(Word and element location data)

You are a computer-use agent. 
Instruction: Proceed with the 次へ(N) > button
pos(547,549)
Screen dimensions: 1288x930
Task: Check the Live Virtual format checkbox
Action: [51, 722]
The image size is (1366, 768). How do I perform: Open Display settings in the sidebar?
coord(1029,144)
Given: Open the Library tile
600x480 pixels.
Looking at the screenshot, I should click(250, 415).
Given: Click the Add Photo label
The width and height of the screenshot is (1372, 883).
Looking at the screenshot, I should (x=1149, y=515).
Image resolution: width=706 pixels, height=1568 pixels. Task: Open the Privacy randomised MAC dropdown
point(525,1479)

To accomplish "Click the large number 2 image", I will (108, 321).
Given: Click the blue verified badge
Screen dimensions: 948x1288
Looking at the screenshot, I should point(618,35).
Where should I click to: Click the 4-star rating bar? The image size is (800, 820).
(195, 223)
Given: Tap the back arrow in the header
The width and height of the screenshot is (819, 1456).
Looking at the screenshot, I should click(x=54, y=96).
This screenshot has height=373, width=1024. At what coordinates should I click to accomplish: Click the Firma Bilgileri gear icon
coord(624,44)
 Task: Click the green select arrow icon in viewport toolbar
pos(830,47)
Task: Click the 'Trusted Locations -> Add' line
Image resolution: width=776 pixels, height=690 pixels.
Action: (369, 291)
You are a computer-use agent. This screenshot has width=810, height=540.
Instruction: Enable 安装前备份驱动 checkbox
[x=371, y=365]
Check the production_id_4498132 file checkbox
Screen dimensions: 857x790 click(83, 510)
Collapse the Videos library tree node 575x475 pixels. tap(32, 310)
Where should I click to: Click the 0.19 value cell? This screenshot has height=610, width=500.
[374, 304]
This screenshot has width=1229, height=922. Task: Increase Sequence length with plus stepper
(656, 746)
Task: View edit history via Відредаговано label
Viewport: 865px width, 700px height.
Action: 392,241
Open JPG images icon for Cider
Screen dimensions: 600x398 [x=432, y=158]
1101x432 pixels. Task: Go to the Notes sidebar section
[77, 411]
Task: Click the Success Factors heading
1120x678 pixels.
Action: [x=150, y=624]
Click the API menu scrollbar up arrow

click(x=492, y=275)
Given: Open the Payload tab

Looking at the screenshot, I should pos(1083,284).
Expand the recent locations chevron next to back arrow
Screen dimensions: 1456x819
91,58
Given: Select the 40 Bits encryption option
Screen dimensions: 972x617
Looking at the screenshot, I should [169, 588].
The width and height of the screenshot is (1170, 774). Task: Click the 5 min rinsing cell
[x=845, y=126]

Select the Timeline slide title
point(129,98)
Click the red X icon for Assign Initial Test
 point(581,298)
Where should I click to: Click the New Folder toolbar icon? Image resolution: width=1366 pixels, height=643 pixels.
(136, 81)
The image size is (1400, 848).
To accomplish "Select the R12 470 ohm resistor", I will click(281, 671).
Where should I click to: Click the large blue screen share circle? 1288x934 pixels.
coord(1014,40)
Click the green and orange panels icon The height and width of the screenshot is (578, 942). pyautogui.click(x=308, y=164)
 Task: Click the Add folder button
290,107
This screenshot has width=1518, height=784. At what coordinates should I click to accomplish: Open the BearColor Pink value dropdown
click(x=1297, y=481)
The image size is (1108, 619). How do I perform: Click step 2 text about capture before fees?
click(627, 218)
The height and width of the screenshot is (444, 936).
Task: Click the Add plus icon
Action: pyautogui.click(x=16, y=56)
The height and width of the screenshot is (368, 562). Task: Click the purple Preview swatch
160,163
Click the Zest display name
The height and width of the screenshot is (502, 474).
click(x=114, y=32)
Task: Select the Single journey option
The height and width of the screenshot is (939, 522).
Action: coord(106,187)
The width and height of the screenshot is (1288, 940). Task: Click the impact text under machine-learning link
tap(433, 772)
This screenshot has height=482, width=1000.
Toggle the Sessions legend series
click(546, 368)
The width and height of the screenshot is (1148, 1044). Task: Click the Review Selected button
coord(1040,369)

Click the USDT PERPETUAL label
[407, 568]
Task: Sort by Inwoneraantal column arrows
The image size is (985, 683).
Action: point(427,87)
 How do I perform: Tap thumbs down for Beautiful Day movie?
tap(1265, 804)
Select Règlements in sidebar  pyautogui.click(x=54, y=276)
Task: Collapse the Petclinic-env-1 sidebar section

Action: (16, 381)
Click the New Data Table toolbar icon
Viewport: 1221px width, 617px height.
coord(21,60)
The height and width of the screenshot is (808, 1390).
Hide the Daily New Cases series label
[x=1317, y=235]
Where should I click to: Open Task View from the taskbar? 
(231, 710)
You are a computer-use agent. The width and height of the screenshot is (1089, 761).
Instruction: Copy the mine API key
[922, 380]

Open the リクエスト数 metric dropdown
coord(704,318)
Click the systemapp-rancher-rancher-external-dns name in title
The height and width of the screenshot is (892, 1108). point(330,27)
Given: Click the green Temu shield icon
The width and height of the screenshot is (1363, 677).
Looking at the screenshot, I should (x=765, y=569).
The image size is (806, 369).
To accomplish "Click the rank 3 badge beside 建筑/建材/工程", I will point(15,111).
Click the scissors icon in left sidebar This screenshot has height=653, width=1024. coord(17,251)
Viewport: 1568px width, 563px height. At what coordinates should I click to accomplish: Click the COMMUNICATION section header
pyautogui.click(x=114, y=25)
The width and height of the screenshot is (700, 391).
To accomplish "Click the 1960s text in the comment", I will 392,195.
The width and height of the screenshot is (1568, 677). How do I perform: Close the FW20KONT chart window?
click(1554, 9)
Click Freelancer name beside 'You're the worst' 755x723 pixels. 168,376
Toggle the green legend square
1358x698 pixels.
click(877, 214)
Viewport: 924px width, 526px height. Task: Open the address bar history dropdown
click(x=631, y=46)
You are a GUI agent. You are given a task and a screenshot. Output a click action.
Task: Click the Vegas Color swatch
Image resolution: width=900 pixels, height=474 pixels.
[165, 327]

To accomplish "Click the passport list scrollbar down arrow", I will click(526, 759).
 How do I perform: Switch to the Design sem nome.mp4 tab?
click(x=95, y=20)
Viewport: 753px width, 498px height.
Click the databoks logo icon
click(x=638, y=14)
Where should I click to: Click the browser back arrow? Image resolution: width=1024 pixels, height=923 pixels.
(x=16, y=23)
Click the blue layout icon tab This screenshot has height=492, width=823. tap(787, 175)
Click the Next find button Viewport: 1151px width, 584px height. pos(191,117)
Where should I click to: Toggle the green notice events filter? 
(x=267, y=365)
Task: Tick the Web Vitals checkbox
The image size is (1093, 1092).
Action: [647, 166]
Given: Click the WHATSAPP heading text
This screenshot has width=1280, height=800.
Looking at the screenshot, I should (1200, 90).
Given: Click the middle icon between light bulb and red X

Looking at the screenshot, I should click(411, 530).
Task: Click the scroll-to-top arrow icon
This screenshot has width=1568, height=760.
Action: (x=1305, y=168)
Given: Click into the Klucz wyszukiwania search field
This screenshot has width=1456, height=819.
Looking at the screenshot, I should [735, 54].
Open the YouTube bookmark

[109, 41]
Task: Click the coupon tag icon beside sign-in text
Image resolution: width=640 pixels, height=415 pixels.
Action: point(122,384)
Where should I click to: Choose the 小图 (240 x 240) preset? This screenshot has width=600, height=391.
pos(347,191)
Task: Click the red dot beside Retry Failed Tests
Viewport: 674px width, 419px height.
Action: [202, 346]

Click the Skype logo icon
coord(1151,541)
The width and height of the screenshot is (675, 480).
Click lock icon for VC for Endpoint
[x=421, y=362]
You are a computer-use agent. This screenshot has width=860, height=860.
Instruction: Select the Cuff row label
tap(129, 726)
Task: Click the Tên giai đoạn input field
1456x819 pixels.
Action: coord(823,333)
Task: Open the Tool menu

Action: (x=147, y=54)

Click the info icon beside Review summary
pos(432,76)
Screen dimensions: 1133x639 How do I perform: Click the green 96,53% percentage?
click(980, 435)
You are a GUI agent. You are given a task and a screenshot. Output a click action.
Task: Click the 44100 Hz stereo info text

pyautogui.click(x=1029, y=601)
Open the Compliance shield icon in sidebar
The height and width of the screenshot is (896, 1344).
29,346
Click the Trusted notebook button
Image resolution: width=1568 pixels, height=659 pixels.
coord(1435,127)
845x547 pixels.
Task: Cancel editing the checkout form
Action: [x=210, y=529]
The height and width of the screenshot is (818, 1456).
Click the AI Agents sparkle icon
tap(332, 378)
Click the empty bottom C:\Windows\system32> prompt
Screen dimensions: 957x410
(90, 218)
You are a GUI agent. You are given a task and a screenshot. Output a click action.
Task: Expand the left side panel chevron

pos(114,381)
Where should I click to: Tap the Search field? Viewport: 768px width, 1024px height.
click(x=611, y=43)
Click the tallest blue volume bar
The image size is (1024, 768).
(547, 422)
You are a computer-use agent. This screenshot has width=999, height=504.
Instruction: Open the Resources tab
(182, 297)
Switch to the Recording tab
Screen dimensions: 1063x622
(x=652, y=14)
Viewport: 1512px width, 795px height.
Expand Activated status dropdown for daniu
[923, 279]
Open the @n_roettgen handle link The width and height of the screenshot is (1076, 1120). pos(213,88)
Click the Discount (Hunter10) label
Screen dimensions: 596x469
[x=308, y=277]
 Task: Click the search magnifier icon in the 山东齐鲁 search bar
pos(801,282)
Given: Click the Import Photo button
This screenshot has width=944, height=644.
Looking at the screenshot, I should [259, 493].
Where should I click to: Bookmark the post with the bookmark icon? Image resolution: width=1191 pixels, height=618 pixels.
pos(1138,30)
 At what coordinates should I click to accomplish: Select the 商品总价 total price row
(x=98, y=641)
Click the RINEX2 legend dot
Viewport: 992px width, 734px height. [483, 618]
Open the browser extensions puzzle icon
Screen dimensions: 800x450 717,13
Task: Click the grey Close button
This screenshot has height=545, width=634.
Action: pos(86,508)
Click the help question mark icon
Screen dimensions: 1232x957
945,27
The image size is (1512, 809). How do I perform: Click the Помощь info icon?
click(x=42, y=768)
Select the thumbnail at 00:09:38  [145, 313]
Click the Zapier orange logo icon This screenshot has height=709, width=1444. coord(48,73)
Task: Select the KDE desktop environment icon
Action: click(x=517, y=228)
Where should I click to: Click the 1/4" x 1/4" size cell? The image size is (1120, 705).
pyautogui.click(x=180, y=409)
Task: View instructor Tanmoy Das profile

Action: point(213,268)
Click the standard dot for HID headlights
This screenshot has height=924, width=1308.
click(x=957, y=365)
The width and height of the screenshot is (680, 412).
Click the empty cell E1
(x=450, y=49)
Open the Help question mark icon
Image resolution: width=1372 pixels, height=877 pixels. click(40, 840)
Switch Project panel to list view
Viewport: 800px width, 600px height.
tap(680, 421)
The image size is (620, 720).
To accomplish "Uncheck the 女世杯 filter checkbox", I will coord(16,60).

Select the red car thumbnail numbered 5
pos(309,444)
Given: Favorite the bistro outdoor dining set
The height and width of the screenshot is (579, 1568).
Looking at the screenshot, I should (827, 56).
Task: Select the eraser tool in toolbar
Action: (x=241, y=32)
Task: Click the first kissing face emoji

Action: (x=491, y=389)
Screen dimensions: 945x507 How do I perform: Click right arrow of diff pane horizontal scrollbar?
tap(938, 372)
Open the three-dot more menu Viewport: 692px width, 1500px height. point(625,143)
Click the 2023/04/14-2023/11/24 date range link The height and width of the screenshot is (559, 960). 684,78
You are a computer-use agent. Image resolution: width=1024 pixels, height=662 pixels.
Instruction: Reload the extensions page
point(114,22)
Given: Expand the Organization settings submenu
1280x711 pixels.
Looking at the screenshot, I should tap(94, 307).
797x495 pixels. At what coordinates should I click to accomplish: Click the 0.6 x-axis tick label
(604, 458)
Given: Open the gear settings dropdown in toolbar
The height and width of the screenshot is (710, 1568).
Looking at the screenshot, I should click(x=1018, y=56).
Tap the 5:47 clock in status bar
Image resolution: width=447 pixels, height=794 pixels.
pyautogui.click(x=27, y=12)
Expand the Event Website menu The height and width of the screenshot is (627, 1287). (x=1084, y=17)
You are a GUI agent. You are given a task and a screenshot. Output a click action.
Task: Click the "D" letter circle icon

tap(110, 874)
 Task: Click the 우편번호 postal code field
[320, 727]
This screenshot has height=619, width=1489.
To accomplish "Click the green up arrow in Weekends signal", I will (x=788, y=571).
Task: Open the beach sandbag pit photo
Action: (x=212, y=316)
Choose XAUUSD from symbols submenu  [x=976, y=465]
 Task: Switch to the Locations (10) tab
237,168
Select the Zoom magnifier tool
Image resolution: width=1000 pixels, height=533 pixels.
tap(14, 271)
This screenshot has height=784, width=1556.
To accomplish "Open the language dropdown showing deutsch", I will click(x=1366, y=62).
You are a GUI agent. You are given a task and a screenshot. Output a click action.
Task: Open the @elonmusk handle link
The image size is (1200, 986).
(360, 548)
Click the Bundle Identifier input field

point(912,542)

Task to carry out: Recast the records as a JSON list of strings, one string per line, leaving out blank lines: begin at the line that contains "This screenshot has width=1518, height=784." and stop after the line that contains "tap(433, 772)".

Output below:
[
  "This screenshot has width=1518, height=784. At what coordinates should I click to accomplish: Open the BearColor Pink value dropdown",
  "click(x=1297, y=481)",
  "The image size is (1108, 619). How do I perform: Click step 2 text about capture before fees?",
  "click(627, 218)",
  "The height and width of the screenshot is (444, 936).",
  "Task: Click the Add plus icon",
  "Action: pyautogui.click(x=16, y=56)",
  "The height and width of the screenshot is (368, 562). Task: Click the purple Preview swatch",
  "160,163",
  "Click the Zest display name",
  "The height and width of the screenshot is (502, 474).",
  "click(x=114, y=32)",
  "Task: Select the Single journey option",
  "The height and width of the screenshot is (939, 522).",
  "Action: coord(106,187)",
  "The width and height of the screenshot is (1288, 940). Task: Click the impact text under machine-learning link",
  "tap(433, 772)"
]